必要なのは複数の専門性を組み合わせること

全体2

藤元
デジタルマーケティングの分野の人材をどう集めていますか。また育てていますか。

本間
今日のセミナーに参加した人が興味あるのは、「転職に興味のある人」か、この三人が転職して上手くいったのかを確認したかった人」じゃないでしょうか(笑)。

デジタルマーケティング分野の人材は不足しています。産業も仕事の仕方も変わってきている今、転職したい人には多くの可能性があります。たとえば、もっと先に進もうとしているコンサルティングファームは、明らかに人が足りないですよ。

奥谷
デジタルマーケティングにおいては企業は二極化しています。デジタルマーケティングカンパニーとそうでない会社です。過渡期なのでそれをわかっている人は転職も視野に入れ、自分のスペックをあげたほうが良いでしょう。会社に残る人は教育によって人材をボトムアップさせることが必要です。


私の会社ではシナリオ設計、データマネジメント、チームビルディングをビジネスで手掛けていますが、それぞれ微妙にスキルが違う。今後はスキルの組み合わせが鍵になります。会社や上司がある程度今のスキルを軸に幅を広げる設計をしてあげることも大事です。

奥谷
上司がそれをできない場合もあるので、自分でも意識しておくといいですよね。ある分野の専門性を持つことができたら、近い領域のものも得意にする。
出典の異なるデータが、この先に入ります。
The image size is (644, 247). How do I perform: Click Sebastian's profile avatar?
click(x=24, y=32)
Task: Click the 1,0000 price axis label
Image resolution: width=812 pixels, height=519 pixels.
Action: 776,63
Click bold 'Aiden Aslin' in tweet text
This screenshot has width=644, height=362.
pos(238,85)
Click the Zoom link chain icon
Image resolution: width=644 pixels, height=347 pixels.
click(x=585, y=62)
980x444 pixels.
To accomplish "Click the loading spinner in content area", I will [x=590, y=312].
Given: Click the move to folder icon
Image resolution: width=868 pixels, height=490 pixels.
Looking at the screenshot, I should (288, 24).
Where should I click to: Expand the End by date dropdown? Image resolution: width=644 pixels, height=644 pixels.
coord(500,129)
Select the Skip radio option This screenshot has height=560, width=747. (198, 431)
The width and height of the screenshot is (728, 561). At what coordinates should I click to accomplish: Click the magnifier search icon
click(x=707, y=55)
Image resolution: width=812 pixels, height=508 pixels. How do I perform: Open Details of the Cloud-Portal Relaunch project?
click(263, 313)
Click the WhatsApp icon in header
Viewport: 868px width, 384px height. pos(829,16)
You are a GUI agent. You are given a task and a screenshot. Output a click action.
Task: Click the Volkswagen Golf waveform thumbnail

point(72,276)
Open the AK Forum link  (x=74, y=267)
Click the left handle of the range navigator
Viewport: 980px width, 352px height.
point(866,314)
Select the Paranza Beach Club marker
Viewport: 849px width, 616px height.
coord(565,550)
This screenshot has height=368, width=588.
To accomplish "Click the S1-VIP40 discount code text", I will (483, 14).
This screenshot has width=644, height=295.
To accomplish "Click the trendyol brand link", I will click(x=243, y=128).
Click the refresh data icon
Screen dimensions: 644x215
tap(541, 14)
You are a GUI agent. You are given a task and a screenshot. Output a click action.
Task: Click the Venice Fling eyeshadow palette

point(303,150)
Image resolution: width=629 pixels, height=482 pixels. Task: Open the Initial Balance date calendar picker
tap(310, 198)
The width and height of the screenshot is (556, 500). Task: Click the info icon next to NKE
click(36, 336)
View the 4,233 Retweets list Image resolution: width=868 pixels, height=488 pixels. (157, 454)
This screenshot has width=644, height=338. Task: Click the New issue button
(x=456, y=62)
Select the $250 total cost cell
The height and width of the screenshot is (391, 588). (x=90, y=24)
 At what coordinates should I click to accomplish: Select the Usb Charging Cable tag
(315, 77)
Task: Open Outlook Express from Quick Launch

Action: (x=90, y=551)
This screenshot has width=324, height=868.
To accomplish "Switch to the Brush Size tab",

専門家ではないけど、AとBとCが3つできる「あの人」は重宝するよね、という感じになります。


全方位60点〜70点という人は結構強いですよね。

面接だけではわからない

藤元
各社どのようなデジタルマーケティングの担当者を採用していますか?

本間
コンサルティングファームは事業会社出身者を望んでいます。事業会社のナレッジや新規事業を創造できる人を求めています。顧客側も事業会社に在籍した人のほうが事情を理解してもらえて、無駄のないコンサルティングを受けられると考えるからです。

藤元
一緒に働きたい人のバックボーンなどはありますか。

奥谷
元野球選手とか(笑)。要するになにかしらを極めた人、探究心のある人です。ネットがわからないと困りますが、例えばリスティングを極めた後、他の分野も挑戦してビジネスや社会のことも理解していれば、年齢も関係ない。T字型人材ですね。

本間
そういう人は履歴書をどのように書いたらいいと思いますか?

奥谷
今教育にも携わっているのですが、面接や履歴書で判断するよりも、教える場でよいと思う人に声をかけています。ワークショップの中で、プレゼンテーション能力やコミュニケーション能力をみていきます。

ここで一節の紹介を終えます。